For example, in some systems an uncore PMU is shared by a subset of
CPUs, and management of this PMU is assigned to some arbitrary CPU in
this set. Whenever the management CPU is hotplugged out, we wish to
migrate responsibility to another arbitrary CPU which is both in this
set and online.
Today we can use cpumask_any_and() to select an arbitrary CPU in the
intersection of two masks.

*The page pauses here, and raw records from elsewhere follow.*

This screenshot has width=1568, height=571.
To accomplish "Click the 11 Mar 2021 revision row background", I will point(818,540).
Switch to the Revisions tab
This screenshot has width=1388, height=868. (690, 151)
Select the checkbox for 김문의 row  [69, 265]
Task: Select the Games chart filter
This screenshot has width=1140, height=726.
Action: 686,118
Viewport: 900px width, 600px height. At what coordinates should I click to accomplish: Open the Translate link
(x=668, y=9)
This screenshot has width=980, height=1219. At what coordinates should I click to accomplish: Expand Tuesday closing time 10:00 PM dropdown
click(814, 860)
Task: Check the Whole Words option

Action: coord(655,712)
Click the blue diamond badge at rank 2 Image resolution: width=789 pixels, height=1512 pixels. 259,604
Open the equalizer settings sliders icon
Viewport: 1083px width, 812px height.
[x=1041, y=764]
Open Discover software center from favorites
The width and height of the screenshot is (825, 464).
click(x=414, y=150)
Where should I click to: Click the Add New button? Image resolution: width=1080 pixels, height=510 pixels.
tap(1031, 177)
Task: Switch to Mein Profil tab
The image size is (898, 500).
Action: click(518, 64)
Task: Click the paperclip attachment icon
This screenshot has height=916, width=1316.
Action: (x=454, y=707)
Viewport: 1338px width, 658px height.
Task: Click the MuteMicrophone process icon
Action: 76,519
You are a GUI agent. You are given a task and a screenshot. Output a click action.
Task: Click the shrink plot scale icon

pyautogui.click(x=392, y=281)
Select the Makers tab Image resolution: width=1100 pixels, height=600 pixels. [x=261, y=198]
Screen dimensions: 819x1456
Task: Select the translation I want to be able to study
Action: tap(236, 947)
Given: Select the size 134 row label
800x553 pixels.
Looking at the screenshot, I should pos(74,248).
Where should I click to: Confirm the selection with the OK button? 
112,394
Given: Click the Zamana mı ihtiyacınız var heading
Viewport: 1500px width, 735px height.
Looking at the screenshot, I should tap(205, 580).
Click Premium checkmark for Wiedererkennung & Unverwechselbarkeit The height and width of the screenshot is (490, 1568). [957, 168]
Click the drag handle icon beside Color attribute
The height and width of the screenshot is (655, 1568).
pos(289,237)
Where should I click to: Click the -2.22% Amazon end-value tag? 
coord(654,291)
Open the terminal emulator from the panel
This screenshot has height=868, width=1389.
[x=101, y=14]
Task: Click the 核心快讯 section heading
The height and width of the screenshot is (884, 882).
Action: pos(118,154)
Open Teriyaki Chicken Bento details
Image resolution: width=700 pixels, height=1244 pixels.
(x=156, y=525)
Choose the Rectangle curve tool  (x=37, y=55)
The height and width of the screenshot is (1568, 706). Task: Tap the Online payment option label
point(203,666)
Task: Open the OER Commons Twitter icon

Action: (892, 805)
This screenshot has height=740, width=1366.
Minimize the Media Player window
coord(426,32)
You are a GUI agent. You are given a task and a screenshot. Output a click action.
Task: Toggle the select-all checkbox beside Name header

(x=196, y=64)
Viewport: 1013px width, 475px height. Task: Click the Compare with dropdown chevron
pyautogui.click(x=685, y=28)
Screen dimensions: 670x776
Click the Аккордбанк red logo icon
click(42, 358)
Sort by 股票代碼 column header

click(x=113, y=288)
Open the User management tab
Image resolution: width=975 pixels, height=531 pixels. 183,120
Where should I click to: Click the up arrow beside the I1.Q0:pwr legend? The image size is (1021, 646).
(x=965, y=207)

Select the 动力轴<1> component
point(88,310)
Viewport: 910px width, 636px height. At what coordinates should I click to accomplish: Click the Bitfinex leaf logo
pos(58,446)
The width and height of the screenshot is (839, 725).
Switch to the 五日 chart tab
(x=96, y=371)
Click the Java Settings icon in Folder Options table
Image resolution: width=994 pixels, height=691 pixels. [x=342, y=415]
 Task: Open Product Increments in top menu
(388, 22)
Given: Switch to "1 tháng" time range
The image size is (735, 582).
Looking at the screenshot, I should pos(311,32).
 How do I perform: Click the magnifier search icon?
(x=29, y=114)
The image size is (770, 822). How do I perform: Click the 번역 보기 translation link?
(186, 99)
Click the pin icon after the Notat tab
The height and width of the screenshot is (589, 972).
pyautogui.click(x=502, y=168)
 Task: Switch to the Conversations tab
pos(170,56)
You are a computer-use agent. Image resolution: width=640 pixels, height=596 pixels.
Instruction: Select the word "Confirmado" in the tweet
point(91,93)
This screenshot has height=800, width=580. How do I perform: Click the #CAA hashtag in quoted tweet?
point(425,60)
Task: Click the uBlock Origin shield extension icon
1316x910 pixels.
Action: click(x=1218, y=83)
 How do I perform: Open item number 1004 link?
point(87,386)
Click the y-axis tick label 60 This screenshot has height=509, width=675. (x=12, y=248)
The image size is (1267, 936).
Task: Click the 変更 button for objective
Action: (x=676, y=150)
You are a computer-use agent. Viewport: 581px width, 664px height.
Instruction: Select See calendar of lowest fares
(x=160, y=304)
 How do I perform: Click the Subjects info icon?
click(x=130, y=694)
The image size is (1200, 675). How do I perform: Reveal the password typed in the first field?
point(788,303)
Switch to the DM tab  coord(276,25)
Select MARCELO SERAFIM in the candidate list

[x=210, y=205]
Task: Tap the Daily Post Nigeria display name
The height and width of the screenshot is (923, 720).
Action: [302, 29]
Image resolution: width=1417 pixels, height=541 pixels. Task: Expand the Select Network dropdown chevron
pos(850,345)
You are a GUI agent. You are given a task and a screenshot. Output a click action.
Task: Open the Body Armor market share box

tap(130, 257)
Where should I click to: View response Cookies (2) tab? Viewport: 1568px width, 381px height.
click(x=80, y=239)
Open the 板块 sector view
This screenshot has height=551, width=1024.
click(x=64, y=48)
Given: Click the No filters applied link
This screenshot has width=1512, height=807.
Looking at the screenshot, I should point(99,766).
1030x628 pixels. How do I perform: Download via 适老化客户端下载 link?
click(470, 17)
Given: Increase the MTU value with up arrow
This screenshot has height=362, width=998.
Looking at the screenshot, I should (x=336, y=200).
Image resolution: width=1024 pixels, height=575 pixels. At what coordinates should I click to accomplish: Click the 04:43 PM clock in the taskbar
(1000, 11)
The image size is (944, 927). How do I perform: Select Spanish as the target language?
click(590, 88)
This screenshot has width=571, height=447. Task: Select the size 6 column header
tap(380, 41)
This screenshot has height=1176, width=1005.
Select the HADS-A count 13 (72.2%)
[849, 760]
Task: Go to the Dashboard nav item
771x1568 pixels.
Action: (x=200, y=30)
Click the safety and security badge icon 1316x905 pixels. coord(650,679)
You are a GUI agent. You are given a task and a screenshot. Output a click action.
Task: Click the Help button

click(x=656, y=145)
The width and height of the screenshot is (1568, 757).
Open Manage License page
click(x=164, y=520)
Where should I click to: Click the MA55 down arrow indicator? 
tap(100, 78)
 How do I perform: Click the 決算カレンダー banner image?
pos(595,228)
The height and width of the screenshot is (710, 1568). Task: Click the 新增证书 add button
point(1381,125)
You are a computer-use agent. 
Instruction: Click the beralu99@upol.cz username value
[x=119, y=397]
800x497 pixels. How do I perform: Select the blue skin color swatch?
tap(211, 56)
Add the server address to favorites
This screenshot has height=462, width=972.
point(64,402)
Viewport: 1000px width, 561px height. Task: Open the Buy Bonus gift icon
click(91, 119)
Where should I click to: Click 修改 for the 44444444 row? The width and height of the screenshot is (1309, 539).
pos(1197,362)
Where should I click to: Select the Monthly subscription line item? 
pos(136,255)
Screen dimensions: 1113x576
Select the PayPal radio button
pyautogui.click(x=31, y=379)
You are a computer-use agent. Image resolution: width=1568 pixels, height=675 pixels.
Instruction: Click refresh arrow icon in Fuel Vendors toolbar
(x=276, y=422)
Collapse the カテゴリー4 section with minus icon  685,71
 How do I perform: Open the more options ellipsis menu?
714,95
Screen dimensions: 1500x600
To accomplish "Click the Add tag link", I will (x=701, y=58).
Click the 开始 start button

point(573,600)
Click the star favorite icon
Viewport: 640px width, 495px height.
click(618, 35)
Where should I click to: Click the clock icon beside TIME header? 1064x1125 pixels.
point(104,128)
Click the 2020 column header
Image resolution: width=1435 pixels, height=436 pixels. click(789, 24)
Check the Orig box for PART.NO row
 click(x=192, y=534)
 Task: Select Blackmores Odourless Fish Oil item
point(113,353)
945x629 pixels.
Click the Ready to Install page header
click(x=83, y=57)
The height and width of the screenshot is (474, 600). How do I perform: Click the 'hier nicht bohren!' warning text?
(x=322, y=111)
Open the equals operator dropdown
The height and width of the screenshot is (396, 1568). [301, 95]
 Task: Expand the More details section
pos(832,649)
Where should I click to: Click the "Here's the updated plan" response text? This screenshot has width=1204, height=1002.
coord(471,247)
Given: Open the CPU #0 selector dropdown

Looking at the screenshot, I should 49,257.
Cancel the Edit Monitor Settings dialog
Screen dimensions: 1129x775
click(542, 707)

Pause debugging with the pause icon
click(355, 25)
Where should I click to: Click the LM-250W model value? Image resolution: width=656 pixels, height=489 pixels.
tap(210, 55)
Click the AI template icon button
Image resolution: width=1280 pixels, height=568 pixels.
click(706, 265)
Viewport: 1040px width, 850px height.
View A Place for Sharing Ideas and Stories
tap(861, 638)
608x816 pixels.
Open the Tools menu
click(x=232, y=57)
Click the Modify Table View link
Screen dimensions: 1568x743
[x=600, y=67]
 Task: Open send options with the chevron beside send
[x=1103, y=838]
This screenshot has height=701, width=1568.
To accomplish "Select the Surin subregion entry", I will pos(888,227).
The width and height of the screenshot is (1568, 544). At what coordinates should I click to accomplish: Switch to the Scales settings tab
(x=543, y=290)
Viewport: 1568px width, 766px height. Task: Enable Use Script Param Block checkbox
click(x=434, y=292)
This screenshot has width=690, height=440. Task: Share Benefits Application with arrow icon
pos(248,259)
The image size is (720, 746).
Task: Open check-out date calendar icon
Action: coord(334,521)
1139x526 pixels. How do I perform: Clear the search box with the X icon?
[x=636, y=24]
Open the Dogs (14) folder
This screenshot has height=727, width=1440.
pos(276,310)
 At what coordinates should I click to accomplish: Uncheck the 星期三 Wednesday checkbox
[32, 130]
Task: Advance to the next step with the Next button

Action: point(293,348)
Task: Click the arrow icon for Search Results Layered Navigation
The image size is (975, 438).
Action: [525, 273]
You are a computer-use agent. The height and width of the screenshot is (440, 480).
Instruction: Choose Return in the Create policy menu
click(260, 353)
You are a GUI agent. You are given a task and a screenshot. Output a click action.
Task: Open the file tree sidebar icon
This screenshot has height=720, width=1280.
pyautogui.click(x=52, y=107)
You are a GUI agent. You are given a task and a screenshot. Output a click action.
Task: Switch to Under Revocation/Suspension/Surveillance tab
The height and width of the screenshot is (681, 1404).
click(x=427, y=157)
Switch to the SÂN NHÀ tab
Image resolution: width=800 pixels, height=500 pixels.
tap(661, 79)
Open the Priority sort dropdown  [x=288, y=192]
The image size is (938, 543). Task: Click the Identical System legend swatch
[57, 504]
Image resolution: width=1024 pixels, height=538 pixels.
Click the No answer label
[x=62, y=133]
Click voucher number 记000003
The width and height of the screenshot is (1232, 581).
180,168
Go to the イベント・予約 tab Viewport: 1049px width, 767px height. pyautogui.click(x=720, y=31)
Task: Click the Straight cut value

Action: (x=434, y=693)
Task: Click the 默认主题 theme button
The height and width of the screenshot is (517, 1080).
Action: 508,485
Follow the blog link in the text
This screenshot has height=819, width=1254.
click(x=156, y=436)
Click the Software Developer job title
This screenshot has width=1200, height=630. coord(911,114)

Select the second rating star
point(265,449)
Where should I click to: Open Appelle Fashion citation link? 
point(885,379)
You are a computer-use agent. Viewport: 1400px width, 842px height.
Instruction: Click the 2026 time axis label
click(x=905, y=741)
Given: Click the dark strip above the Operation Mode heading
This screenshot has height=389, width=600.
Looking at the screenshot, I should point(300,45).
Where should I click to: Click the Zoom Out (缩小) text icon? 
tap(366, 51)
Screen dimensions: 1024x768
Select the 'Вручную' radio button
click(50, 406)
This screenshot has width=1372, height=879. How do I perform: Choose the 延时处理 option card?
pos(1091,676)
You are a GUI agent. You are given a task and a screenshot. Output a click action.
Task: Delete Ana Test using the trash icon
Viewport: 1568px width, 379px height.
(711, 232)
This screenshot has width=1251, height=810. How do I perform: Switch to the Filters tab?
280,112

We can also use cpumask_any_but() to select
any arbitrary cpu in a mask excluding, a particular CPU.
To do both, we either need to use a temporary cpumask, which is
wasteful, or use some lower-level cpumask helpers, which can be unclear.
This patch adds a new cpumask_any_and_but() to cater for these cases.
Signed-off-by: Mark Rutland <[email protected]>
Cc: Thomas Gleixner <[email protected]>
Cc: Andrew Morton <[email protected]>
Cc: Peter Zijlstra <[email protected]>
Cc: Rusty Russell <[email protected]>
Cc: [email protected]
Signed-off-by: Dawei Li <[email protected]>
Acked-by: Yury Norov <[email protected]>
Link: https://lore.kernel.org/r/[email protected]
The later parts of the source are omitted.